Die aktuelle UNICEF-Studie zum Kindeswohl in Industrieländern sieht Deutschland trotz seiner wirtschaftlichen Stärke nur noch auf Platz 25. Besonders kritisch bewertet werden die starke Abhängigkeit von Herkunft und Einkommen sowie die ungleichen Chancen vieler Kinder auf gute Bildung und Entwicklung.

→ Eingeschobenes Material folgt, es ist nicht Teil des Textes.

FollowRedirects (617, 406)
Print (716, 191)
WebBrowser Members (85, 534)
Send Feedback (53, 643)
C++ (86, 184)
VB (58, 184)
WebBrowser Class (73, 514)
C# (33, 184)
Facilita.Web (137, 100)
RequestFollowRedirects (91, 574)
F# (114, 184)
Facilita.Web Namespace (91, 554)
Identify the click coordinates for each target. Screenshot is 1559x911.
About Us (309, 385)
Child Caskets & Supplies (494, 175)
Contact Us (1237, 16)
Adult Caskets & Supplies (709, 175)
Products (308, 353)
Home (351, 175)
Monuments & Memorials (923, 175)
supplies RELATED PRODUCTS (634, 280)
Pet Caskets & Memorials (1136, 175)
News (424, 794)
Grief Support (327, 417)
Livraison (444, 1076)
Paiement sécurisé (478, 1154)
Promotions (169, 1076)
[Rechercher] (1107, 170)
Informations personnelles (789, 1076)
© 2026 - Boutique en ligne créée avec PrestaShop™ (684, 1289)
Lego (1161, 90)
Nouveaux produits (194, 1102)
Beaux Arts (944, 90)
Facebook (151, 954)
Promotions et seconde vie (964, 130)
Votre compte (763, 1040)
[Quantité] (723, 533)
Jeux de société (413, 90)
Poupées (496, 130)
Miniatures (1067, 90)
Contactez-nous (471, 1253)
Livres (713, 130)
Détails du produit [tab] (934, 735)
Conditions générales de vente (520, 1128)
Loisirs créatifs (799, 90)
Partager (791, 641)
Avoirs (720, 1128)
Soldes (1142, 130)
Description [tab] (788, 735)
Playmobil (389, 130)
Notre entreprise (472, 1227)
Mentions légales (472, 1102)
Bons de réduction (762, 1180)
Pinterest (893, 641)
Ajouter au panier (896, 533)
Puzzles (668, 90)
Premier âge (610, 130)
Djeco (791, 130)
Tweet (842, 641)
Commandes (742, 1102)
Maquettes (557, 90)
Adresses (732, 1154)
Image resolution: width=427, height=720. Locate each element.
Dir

Für die WIN@WBV sind diese Ergebnisse auch für Wilhelmshaven ein deutliches Warnsignal. Dazu erklärt Olaf Fischer, Ratsmitglied der WIN@WBV sowie Mitglied im Jugendhilfeausschuss: 

„Die Entwicklungen, die UNICEF beschreibt, erleben wir längst auch in Wilhelmshaven. Kita-Leitungen und pädagogische Fachkräfte berichten seit Jahren von zunehmenden emotionalen, sozialen und sprachlichen Herausforderungen bei Kindern. Gleichzeitig gelingt es immer häufiger nicht, Familien frühzeitig ausreichend zu erreichen.“ 

Besonders kritisch sieht WIN@WBV die Entwicklung der Jugendhilfekosten. Das jährliche Defizit der Jugendhilfe in Wilhelmshaven soll nach aktuellen Planungen von derzeit rund 52 Mio. Euro auf voraussichtlich 72 Mio. Euro bis zum Jahr 2029 steigen. 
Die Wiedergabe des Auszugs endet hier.